▶ _Task input_:
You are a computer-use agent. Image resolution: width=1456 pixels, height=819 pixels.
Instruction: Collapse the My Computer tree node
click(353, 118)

...

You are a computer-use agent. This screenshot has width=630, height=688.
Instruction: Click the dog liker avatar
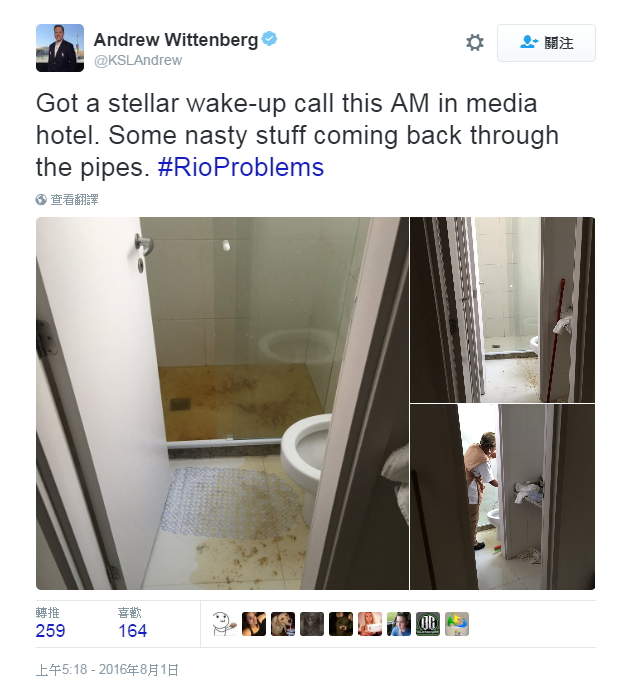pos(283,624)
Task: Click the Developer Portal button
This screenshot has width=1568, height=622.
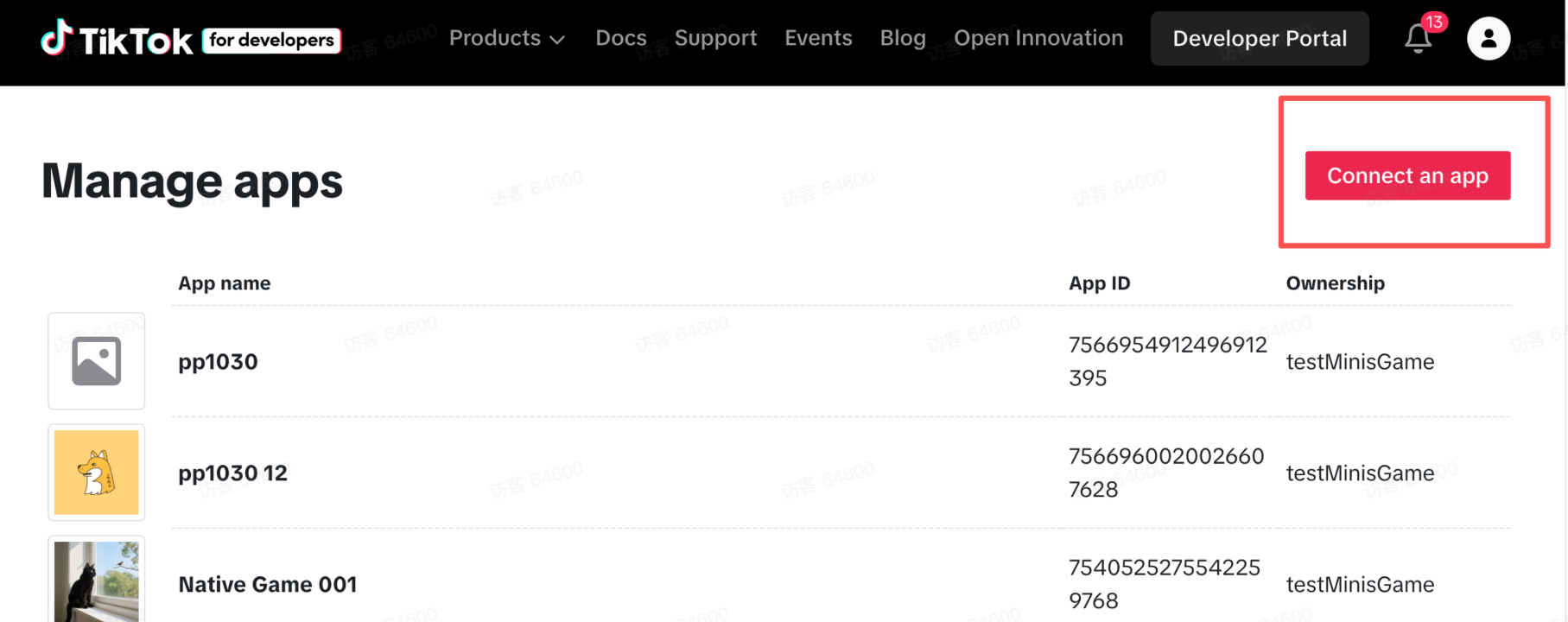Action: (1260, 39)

▶ _What to work on_:
Copy the lines above exactly, starting at the line with "You are a computer-use agent. This" and ending at the line with "Action: (1260, 39)", including both of those lines. Omit the pictures from your copy.

▶ _Response to the exercise_:
You are a computer-use agent. This screenshot has width=630, height=688.
Instruction: Click the dog liker avatar
pos(283,624)
Task: Click the Developer Portal button
This screenshot has width=1568, height=622.
Action: (1260, 39)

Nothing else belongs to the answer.